Blowing the doors off the hinges, America starts by hitting hard on “Down The Road”, a saga of a guy stuck a bit too deeply in the local drug trade and trying to find a way to get out.  Steinhardt’s gruff lead vocals make for a better fit than those of Walsh, but Walsh, who’d co-written the song with Livgren, drops a few lines of scat vocal (with good ol’ ‘70s handclaps, Ehart, Hope, and Steinhardt’s violin behind him) to great effect.  Livgren and Williams get busy on a guitar battle that would make K.K. Downing and Glen Tipton from Judas Priest flinch.  Although not a Billboard chart-topper, “Down The Road” was a rock radio hit that’s well remembered by fans that weren’t even alive when the record came out.  A live version, equally fiery, is tacked on as a bonus cut on the 2004 Sony Legacy CD reissue (the version I just bought).

More skeevy scenes are described in the Walsh/Hope/Williams/Ehart track, “Lonely Street.”  Walsh sings of a poor bastard who may as well stop looking for his way out unless he spies a handy file for the bars in front of him.  How he got there, dressed in a blues with stinging guitars, is presented through one of Walsh’s best deliveries of his career.  Dave Hope truly stands out on this cut, too.  He’s always been a sturdy bassist, but not all of Kansas’ recordings bring his instrument to the fore like on this record (Williams is especially fond of Hope’s performance and how it was captured here).

Things get trickier on the Walsh/Hope piece, “The Devil Game.”  The time signatures are changing and Ehart is going off the rails.  Walsh is singing about how the only one that can do anything to counter the influence of Satan (mentioned by name) is the one falling under the influence.  It’s a wordy hodgepodge of the fatalism vs. optimism approach more commonly taken with Livgren’s lyrics, especially after his and Hope’s conversion to Christianity later in their stint in the band.  The song is roughly half the length of the Livgren compositions, “Song For America,” “Lamplight Symphony” and “Incomudro—Hymn To The Atman” and covers nearly as much ground as any of them.

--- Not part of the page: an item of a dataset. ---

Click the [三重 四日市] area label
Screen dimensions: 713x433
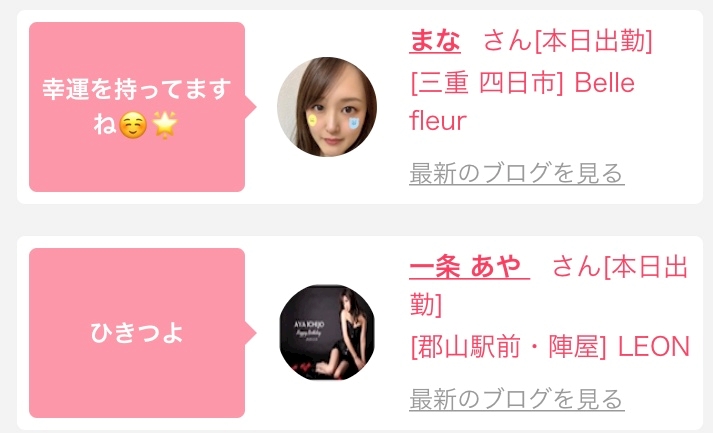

The title cut, which also sees a nearly useless, Don Kirshner-mixed “single edit” included as another bonus track, just feels like America in the 1970’s to me.  Livgren’s lyrics reflect on the fact that the United States is such a young country and we’re already turning it into a trash heap.  Before using other, more current, terms, the notion was “ecology”, and it was in my face throughout my youth as surely as an Indian will cry when you throw your garbage from your moving vehicle.  There was a peak of this attention occurring right around our Bicentennial in 1976, so Livgren was just slightly ahead of the masses in casting a stare towards the beaten environment.

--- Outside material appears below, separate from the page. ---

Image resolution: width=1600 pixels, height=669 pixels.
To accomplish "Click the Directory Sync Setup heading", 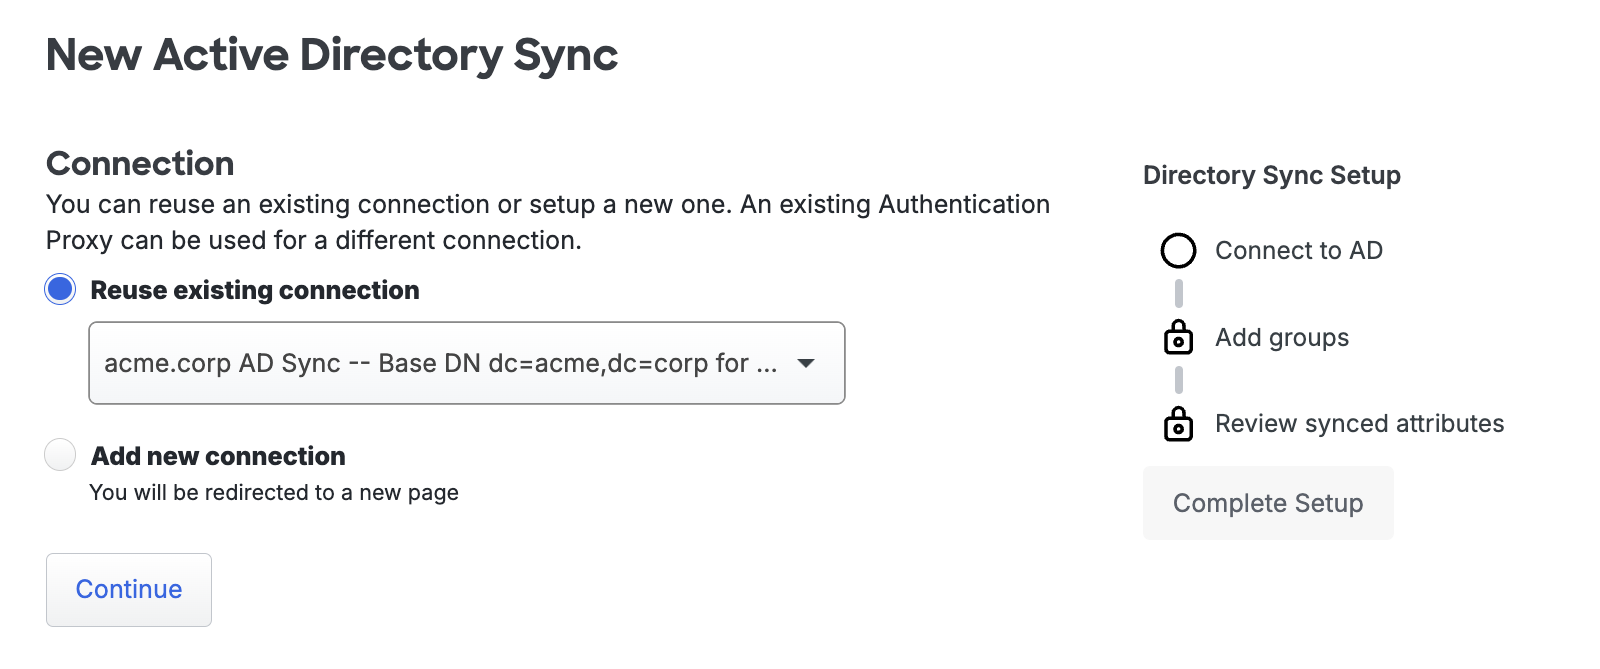I will click(1271, 175).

If you’re looking for the wayward son to carry on, or smiling while squinting due to the particulate matter blowing past you, this ain’t your record.  But if your appetites are whetted by the brilliant performances on anything you’ve heard by Kansas on the radio, you need to seek out Song For America.  Considered by many to be their heaviest, “proggiest” record, it’s the kind of album that demands you lay back as you let it burrow into your cranium.  You don’t hear musicians cut loose like this anymore, well not on the radio stations playing new music anyway.  No prefabrication, no ulterior motives, and no fluff, Kansas were and are the real deal.  And I couldn’t be happier to now own everything released by this extremely original combo.